Text ‘Pick-Up’: Towns are partnering with an app to recycle residents’ electronics and clothes
Residents in local communities can text Curb My Clutter, a Montgomery County-based company, to pick up electronics and clothing for recycling.
Aging computers, televisions, and other electronic devices often have one thing in common.
“They’re really hard to get rid of," said Steve McNelis, director of the Radnor Township Public Works Department.
Radnor, Main Line neighbor Tredyffrin Township, and other towns have occasional e-waste drop-off events, but the lines are long, and people complain.
But this year, Radnor and Tredyffrin have joined eight other municipalities in offering residents another option: They can text a local company to pick up their stuff at their door.
Curb My Clutter, a for-profit company based in Souderton Borough, Montgomery County, picks up both electronics and clothing to sell to third parties for reuse or recycling.
“I think most people in America want to do the right thing" by keeping usable items out of landfills, said Bob Anderson, the company’s vice president of business development, but “a lot of people just don’t have a means” for moving their stuff.

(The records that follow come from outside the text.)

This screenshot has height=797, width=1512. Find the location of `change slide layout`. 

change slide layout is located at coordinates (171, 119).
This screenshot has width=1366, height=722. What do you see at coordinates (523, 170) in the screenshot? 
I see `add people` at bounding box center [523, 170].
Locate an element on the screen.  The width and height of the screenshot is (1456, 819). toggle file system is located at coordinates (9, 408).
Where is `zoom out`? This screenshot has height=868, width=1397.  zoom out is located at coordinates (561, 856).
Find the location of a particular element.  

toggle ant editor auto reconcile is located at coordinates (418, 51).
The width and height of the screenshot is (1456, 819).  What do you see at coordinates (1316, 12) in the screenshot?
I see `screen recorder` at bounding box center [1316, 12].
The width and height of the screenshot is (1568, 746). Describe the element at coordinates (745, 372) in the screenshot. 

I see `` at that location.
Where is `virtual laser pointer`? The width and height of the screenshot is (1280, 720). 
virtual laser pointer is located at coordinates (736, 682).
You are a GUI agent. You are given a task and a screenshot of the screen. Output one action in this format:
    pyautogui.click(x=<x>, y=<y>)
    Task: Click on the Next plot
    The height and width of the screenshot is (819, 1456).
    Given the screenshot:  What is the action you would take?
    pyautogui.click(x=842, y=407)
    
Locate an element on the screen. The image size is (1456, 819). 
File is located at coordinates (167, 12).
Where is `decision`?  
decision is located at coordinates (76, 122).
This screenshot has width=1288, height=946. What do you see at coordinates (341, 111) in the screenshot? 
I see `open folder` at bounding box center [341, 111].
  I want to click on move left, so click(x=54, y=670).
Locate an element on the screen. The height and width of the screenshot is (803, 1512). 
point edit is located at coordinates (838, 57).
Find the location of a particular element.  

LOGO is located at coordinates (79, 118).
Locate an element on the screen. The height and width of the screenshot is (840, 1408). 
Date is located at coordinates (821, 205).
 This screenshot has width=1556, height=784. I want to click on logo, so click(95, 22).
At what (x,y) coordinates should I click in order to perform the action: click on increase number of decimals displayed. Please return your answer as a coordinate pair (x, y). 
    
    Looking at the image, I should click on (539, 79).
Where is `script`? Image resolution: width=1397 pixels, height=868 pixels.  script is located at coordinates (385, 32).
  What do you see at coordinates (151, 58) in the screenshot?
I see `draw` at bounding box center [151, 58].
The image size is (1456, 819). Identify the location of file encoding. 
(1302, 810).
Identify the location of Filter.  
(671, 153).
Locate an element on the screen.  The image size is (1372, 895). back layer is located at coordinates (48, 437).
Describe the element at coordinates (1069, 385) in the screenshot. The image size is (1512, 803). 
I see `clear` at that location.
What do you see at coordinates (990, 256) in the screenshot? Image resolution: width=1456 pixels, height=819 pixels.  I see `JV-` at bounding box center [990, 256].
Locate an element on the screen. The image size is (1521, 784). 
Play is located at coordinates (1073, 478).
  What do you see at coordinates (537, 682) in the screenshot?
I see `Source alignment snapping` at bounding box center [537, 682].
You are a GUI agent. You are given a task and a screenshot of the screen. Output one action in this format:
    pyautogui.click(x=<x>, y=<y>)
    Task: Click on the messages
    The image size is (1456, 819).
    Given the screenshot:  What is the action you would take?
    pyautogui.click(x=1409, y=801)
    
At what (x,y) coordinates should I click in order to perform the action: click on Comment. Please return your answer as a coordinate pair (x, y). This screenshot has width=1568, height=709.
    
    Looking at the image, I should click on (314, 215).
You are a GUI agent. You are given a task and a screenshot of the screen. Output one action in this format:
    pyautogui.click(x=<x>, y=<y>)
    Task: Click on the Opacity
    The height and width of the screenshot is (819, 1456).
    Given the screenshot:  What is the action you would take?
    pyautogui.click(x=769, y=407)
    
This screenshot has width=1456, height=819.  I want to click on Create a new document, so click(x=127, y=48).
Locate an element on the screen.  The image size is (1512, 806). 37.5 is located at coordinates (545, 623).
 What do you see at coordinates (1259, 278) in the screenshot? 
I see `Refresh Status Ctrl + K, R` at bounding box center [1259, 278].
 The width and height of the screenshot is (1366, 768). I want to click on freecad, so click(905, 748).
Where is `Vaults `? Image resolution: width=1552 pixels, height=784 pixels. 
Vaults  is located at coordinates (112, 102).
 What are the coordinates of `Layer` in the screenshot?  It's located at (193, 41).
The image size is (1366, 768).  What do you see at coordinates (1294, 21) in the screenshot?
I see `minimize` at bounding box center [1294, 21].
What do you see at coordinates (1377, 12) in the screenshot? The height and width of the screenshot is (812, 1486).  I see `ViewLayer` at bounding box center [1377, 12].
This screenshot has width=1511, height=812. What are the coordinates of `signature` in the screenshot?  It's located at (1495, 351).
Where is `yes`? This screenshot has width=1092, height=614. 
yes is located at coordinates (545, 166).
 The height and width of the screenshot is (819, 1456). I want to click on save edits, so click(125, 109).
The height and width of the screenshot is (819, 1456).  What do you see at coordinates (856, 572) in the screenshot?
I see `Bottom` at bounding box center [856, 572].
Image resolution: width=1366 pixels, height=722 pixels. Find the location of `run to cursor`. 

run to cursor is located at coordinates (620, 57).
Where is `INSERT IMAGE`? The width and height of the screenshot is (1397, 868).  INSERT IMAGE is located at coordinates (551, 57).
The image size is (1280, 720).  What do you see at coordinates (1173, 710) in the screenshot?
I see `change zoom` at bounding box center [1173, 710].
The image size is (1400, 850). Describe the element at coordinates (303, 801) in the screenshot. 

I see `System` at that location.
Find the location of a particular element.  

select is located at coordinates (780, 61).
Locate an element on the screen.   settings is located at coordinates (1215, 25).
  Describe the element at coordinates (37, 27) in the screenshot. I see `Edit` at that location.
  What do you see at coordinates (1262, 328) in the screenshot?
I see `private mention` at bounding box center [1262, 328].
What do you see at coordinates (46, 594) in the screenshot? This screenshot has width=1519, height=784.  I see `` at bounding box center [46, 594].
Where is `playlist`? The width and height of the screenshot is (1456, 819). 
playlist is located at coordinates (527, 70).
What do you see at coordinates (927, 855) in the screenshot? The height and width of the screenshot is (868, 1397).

Residents get the convenience of scheduling pickups at their homes, and municipalities say they save time and money.
Communities in the area typically spend $50 to $85 per ton on landfill fees, said Anderson, a member of Philadelphia’s Solid Waste and Recycling Advisory Committee who has worked in the industry for three decades. So reducing waste reduces total fees.
Cutting waste also helps communities in Pennsylvania and New Jersey qualify for state environmental grants.
Municipalities do not pay for Curb My Clutter, which collects most items for free, the exception being the fees it charges for televisions — $35 for newer, flat-screen televisions or $100 for older, bulkier ones.
The company does not charge for picking up other electronics, such as stereo equipment, gaming consoles, and computers. It collects shoes, Halloween costumes, and jackets; bedding, such as comforters, sheets, and blankets; and household items, such as curtains, towels, and tablecloths.
Curb My Clutter targets clothes headed not to Goodwill or a local thrift shop but to the dumpster. Roughly 10.5 million tons of textiles went to landfills through municipal waste in 2015, according to the most recent U.S. Environmental Protection Agency data. But clothing can fetch $400 to $700 per ton if recycled for domestic or international use, Anderson said.
“You have all this significant value that’s just going in the landfill,” he said.
In addition to Radnor and Tredyffrin, Curb My Clutter makes local pickups in Swedesboro Borough and Woolwich Township, Gloucester County; Gloucester and Pine Hill Townships, Camden County; and Springfield and Lower Merion Townships, Montgomery County. The company also operates in Bethlehem, Pa., and in Westfield, in North Jersey.
The company is in talks with several other Philadelphia-area communities and expects to add hundreds of thousands of households in the next few months, Anderson said.
Philadelphia plans to bring back bulk trash pickups at residents’ curbs, a service the city discontinued in 2008 to save money. But some towns and cities, including Woolwich, would rather cede responsibility for disposing of electronics to Curb My Clutter.
“It frees up our workers [to do] the other thousand things they have to do in the township," Mayor Vernon Marino said. “It’s good for the environment, good for the community.”
Nearly 200 residents in Woolwich, which became the first community to partner with Curb My Clutter in February 2018, have gotten rid of roughly 6,640 pounds of clothing and 13,900 pounds of electronics, according to the company.
Since Tredyffrin began its pilot program with the company in January, 15 residents have set out nearly 140 pounds of clothing and about 750 pounds of electronics. Since last summer, Curb My Clutter has picked up 3,060 pounds of clothing from Gloucester Township residents.
Gloucester picks up residents’ bulk trash but not clothes.
“We encourage our residents to recycle as much as they can and now we’re providing the ability to recycle clothing,” said Mayor David Mayer, adding that the service fits into the township’s sustainability goals.
Although the township teams up with counterparts in Camden County to reduce the cost of trash disposal, Mayer said landfill fees rise every year. Gloucester pays $60.50 per ton.
Mayer said township officials hope to make people aware “that there is a price, a cost to disposing of trash.”